What to do — Copy out everything in the material from the line containing "The image size is (1023, 1003)." down to the line containing "at that location.", with both of those lines included, and leave the pictures out.

=== Dataset extract ===

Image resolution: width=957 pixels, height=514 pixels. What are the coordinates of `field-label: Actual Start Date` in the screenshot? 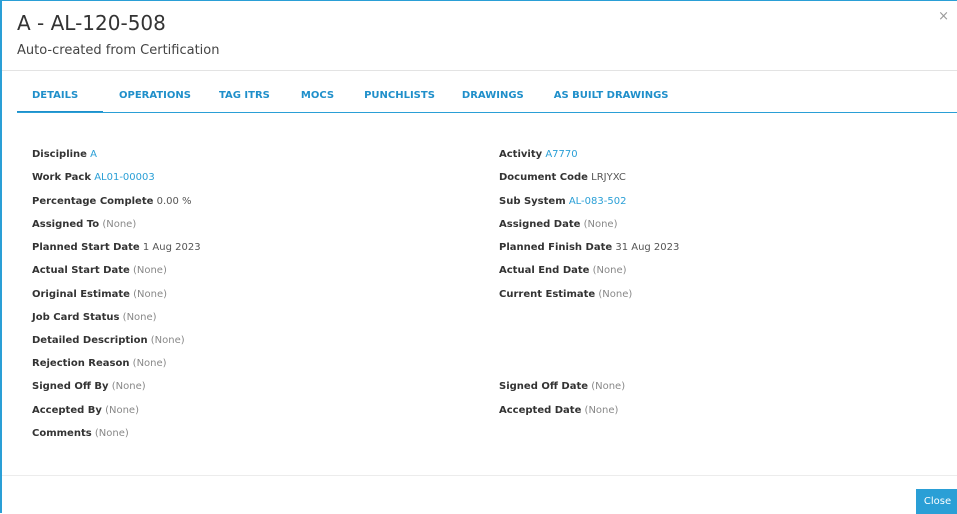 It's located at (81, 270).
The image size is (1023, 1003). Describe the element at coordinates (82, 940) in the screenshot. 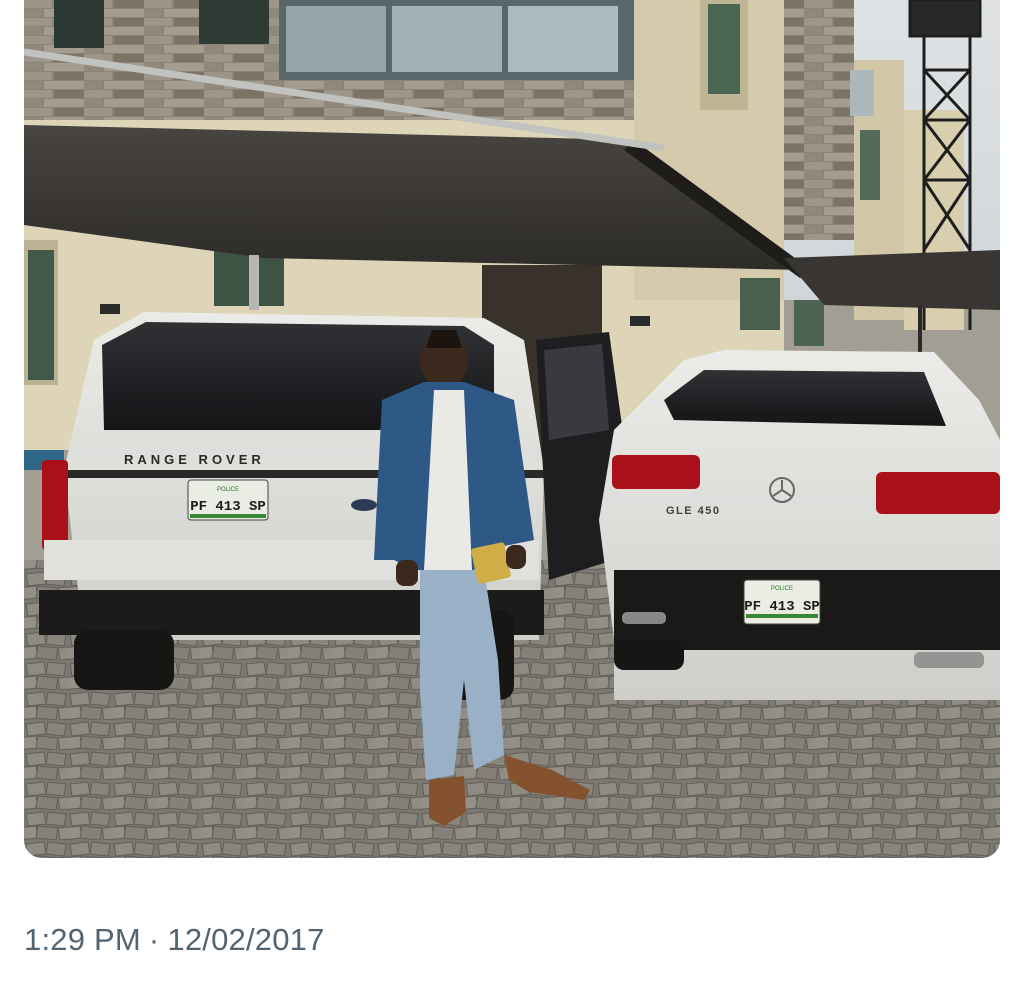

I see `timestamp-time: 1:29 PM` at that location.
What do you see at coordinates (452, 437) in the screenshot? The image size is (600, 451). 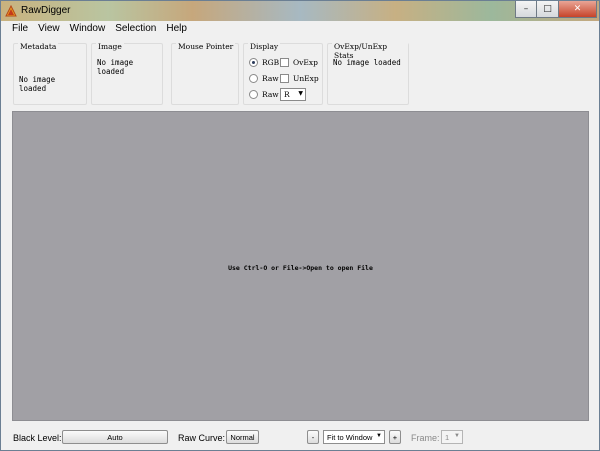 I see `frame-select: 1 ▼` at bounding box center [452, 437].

===
=== Dataset extract ===

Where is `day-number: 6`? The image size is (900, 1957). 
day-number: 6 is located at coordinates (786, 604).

===

Written reply —
The image size is (1023, 1003). Describe the element at coordinates (82, 940) in the screenshot. 

I see `timestamp-time: 1:29 PM` at that location.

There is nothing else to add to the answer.